In the present Embodiment, the developing device 10 and the photosensitive member unit 20 are configured to be insertable to and drawable from the image forming apparatus main assembly 101 along the longitudinal direction, respectively. Inserting directions of the developing device 10 and the photosensitive member unit 20 are from a near side to a back side of the image forming apparatus 100 (from a front side to a back side of the paper in FIG. 1). The near side of the image forming apparatus 100 is a side on which an operator operates the image forming apparatus 100, for example, and a side on which an operating portion for operating the image forming apparatus 100, such as an operating panel, is disposed. Hereinafter, when simply referring to the “near side” or the “back side”, it should indicate the near side or the back side of the image forming apparatus 100.

In the developing device 10, a toner replenishing port 133 as a replenishing port is provided, and the toner replenishing port 133 is connected to a supply port of the toner conveyance path being provided in the image forming apparatus main assembly 101 when the developing device 10 is mounted on the image forming apparatus main assembly 101. The toner conveyance path is connected to the toner bottle 21, which contains the toner for replenishment, as a developer accommodating container. Therefore, the toner for replenishment is supplied to the toner replenishing port 133 from the toner bottle 21 via the toner conveyance path.
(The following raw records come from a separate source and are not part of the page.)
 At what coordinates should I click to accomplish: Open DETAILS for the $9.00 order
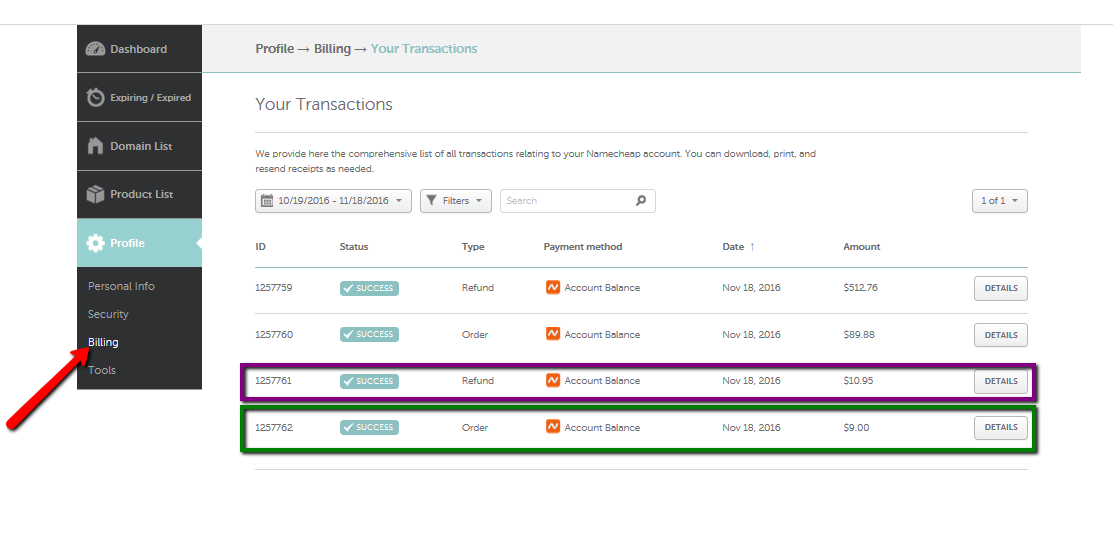(x=1001, y=427)
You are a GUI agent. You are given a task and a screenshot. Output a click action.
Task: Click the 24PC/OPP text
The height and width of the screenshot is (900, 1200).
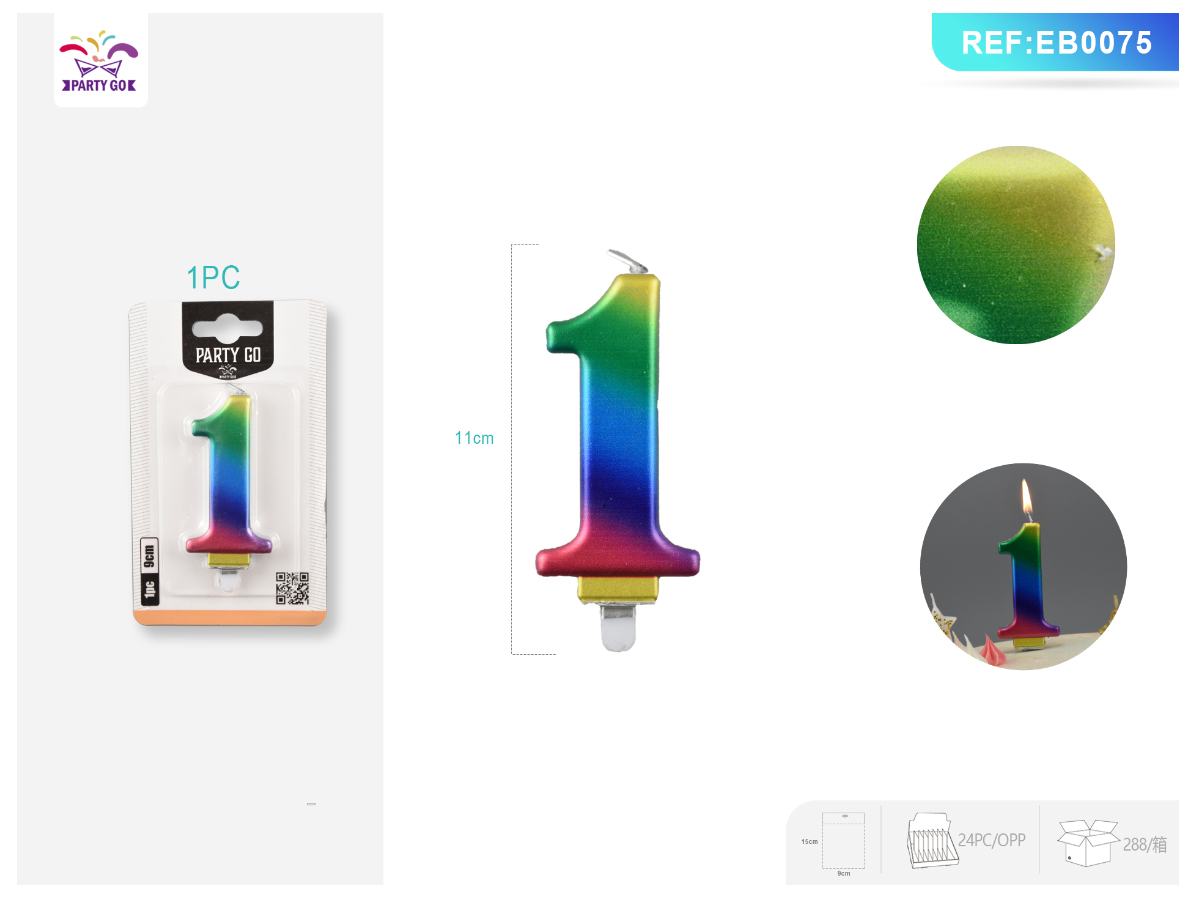click(992, 840)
In addition, the developing device 10 is provided with a developer container 11 accommodating the developer and the developing roller 12 as a developer carrying member. The developing roller 12 is held rotatably with respect to the developer container 11 about a rotational axis α, and is configured to develop the electrostatic latent image formed on the photosensitive drum 201 at the developing position in which the photosensitive drum 201 and the developing roller 12 are opposing each other. Drive is transmitted to the developing roller 12 from the back side of the image forming apparatus main assembly 101 via a coupling 17.
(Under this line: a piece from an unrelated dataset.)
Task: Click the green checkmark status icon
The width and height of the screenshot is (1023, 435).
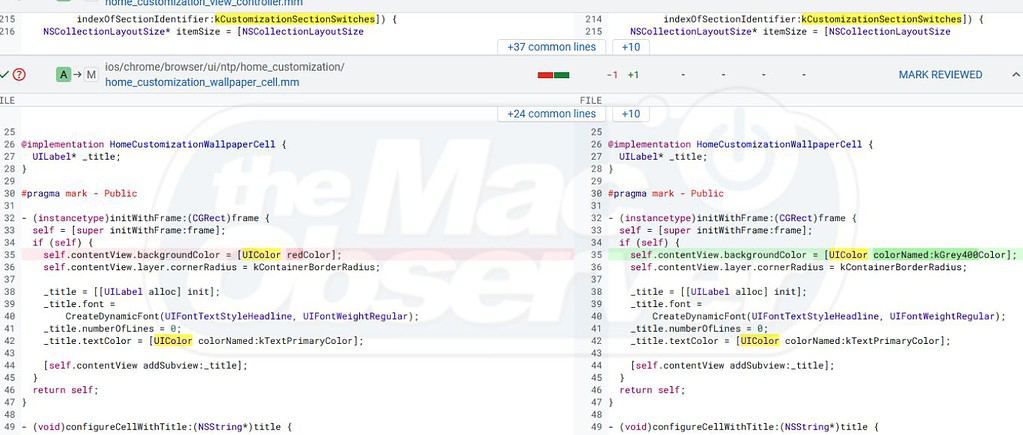Action: coord(6,75)
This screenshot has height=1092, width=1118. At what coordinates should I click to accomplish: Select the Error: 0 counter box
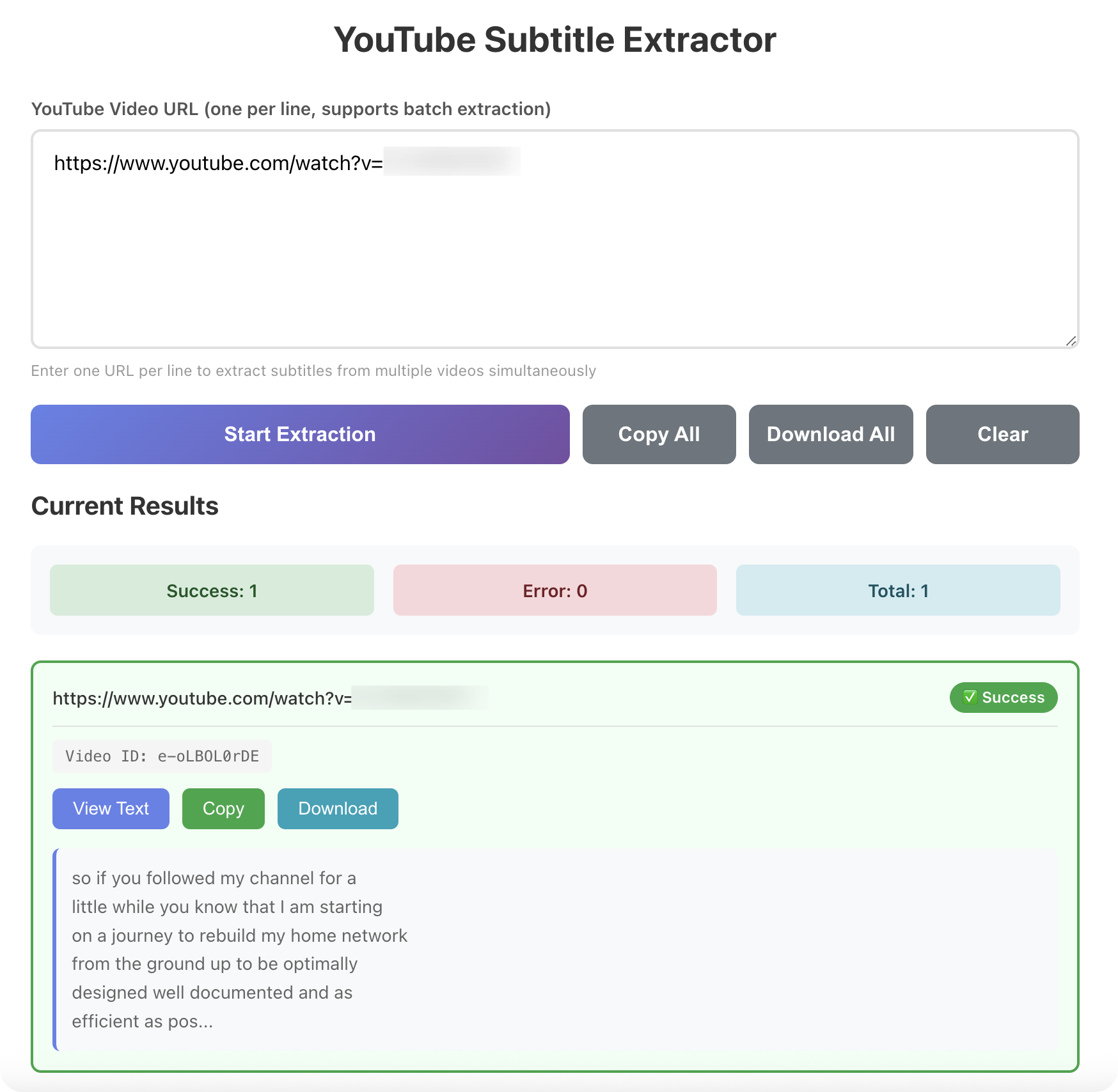pyautogui.click(x=555, y=590)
In addition, in the developing device 10, a developing blade 112 for regulating a toner coating amount on the surface of the developing roller 12, and a screw member 113 and a screw member 114 for agitating and conveying the toner in a toner accommodating portion 111 in the developer container 11 are provided. In the developing device 10, the developer in the toner accommodating portion 111 is agitated and conveyed by the screw member 113 and the screw member 114, carried onto the surface of the developing roller 12, and a layer thickness of the developer (coating amount) carried on the surface of the developing roller 12 is regulated by the developing blade 112. The developer of which the layer thickness is regulated is conveyed to the developing position by a rotation of the developing roller 12, and is used to develop the electrostatic latent image on the photosensitive drum 201. The developer remaining on the developing roller 12 after the development is collected into the toner accommodating portion 111, and is agitated and conveyed again by the screw member 113 and the screw member 114.

The developing device 10 having such a configuration, after being inserted into the image forming apparatus main assembly 101, is positioned with respect to the photosensitive member unit 20 by being pressed by a development pressing mechanism 23, which will be described below, being provided to the image forming apparatus main assembly 101, and is disposed closely so that the developing roller 12 and the photosensitive drum 201 have a predetermined interval between each other.
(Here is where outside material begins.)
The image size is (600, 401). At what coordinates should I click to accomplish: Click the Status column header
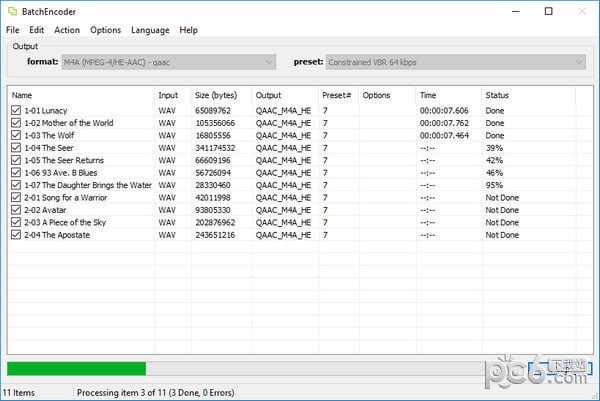tap(535, 95)
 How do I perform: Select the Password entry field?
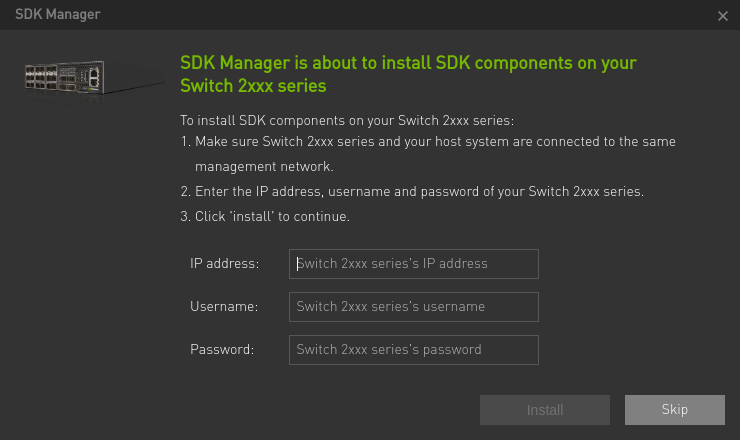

[Development Pressing Mechanism]

The developing device 10 is configured to be replaceable for maintenance, etc. as described above, however, in an image forming state, the developing device is disposed in the state being close to the photosensitive drum 201. Therefore, if the developing device 10 is inserted to or removed from the image forming apparatus main assembly 101 in this state, the developing roller 12 or the photosensitive drum 201 may have a rubbing scratch. Therefore, the mounting or the demounting of the developing device 10 or the photosensitive member unit 20 must be performed after the developing roller 12 and the photosensitive drum 201 is made to be separated from each other by a sufficient distance, which prevents both from rubbing against each other.

For this purpose, the developing device 10 of the present Embodiment is provided with a fixing portion 13, which is fixed to the image forming apparatus main assembly 101, and a developing device main assembly 14, which is a movable portion movable with respect to the fixing portion 13. The fixing portion 13 is disposed upstream side of the developing roller 12 with respect to the inserting direction of the developing device 10 into the image forming apparatus main assembly 101. That is, the fixing portion 13 is a portion which positions and fixes a near-side portion of the developing device 10 with respect to the image forming apparatus main assembly 101.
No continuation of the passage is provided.